FA: George Corpsegrinder told me once upon a time that people come up to him and say, “Why don’t you play ‘The Exorcist’? It’s the best Cannibal Corpse song ever!” Does this still happen to you?

PM: No, it hasn’t happened in a long time. Of course, “The Exorcist” is a song by Possessed that we covered. We gave it our own flavor when we recorded it I guess. We did that in 1992 or 1993 so it’s been a long time. What I remember hearing more back then was people telling us to play “Zero the Hero” but we haven’t heard that come up in years.

FA: Is Cannibal Corpse really potentially harmful to the children of the world? This seems to be an ongoing dilemma critical the band as your music is introduced to new generations.

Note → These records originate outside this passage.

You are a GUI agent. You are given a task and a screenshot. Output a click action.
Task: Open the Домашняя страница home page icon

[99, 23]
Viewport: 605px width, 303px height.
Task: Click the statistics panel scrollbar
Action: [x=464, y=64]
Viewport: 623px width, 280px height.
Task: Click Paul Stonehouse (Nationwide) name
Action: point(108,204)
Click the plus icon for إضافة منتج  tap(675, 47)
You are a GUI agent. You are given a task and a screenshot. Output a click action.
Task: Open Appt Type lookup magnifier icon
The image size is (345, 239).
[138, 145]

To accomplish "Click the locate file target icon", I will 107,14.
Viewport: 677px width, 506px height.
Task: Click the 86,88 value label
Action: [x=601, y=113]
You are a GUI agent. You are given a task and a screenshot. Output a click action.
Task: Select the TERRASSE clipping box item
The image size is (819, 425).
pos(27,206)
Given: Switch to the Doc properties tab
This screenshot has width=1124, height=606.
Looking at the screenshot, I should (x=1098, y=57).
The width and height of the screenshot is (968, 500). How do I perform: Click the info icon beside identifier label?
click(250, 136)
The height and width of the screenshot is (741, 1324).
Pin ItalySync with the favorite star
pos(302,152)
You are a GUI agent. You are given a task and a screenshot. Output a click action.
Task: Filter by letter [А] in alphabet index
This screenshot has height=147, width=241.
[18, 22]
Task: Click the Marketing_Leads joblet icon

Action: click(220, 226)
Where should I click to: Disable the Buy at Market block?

PM: It’s not for everybody, obviously. You have you look at it with an an open mind. We’re playing music; it’s entertainment. We’re not dictating to anybody how to live their life or anything like that. It’s like anything else—it all comes down to upbringing from how the parents raise their children to be decent people. 98 percent of our fans that come out are just normal kids looking for a good time and they love this kind of music. We play it because we love it and we’re not bad people. If people are going to have a problem with us or look at us that way, I think they have the problem.

FA: The band has so much history behind it now. Do you ever reflect on the past and how you took a sound and an ideology so controversial and made it so successful without seeming juvenile and devoid of intellect? Let’s face facts—not every band can pull this off with the finesse that Cannibal Corpse does and there are plenty of copycats out there that shall remain nameless.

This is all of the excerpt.